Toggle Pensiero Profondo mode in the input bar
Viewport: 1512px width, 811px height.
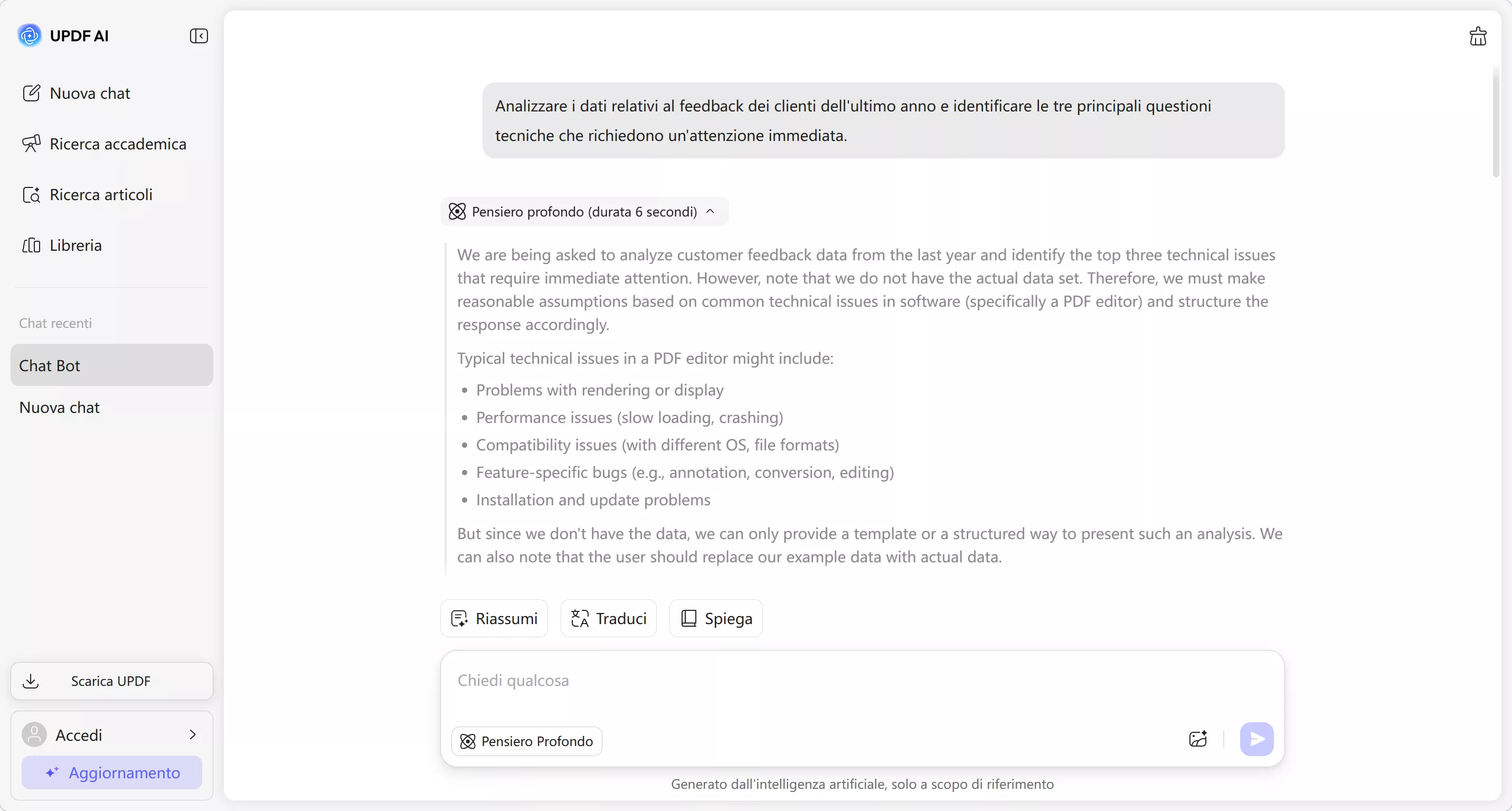526,741
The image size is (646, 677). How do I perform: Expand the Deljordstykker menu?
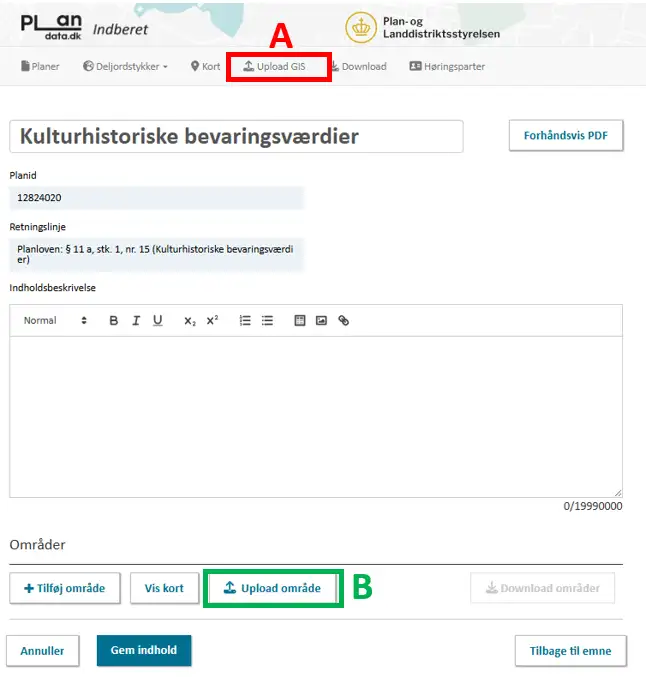125,67
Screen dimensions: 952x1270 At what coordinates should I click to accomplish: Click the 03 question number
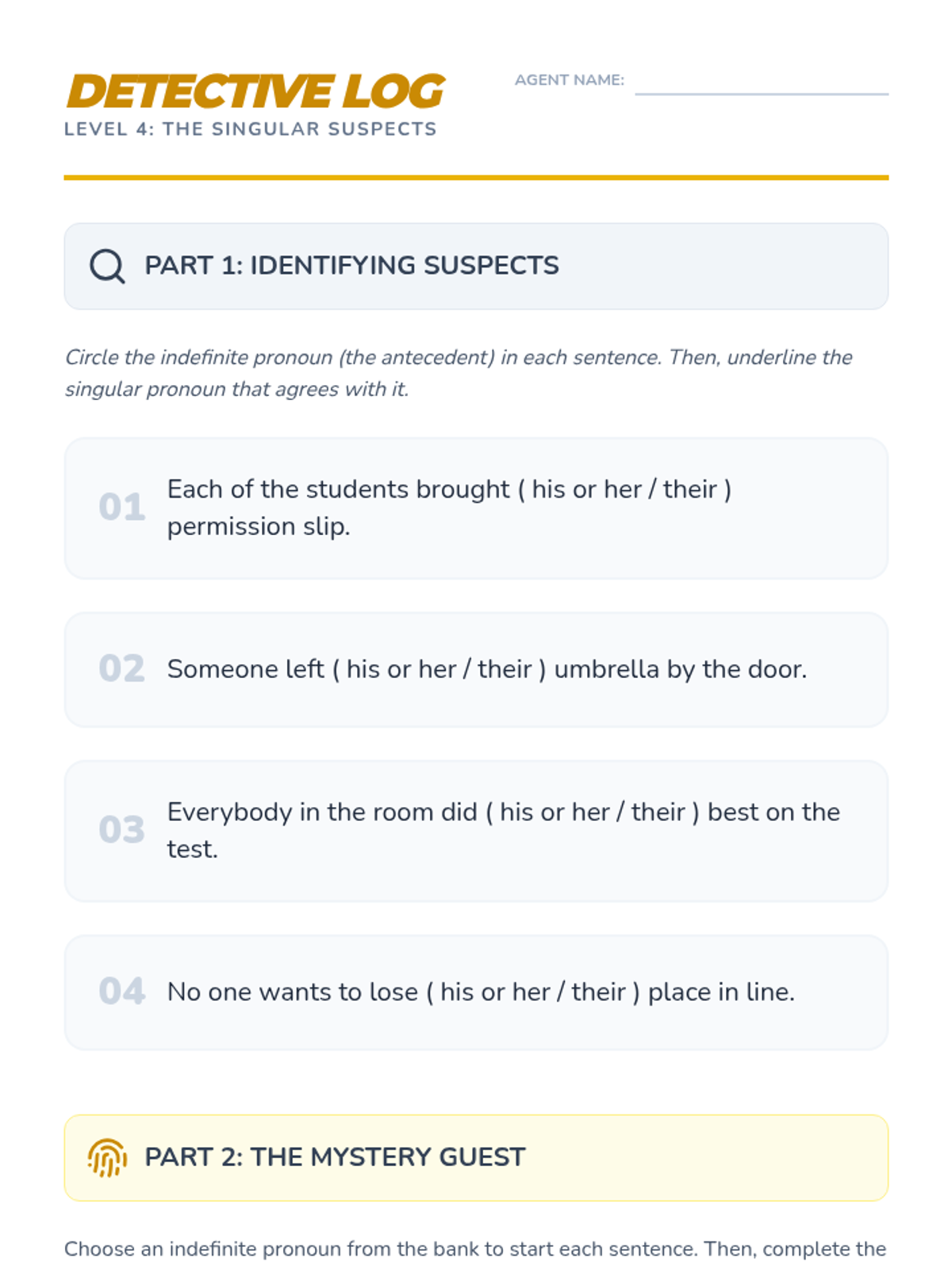point(122,830)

• • • •

#### [Directions for this task]
Your task is to set down exactly the lines that run from the line holding "The image size" through the close of the entries, including both ends. Pictures stay out.

#### [The completed task]
The image size is (646, 677). How do I perform: Expand the Deljordstykker menu?
125,67
Screen dimensions: 952x1270 At what coordinates should I click to accomplish: Click the 03 question number
point(122,830)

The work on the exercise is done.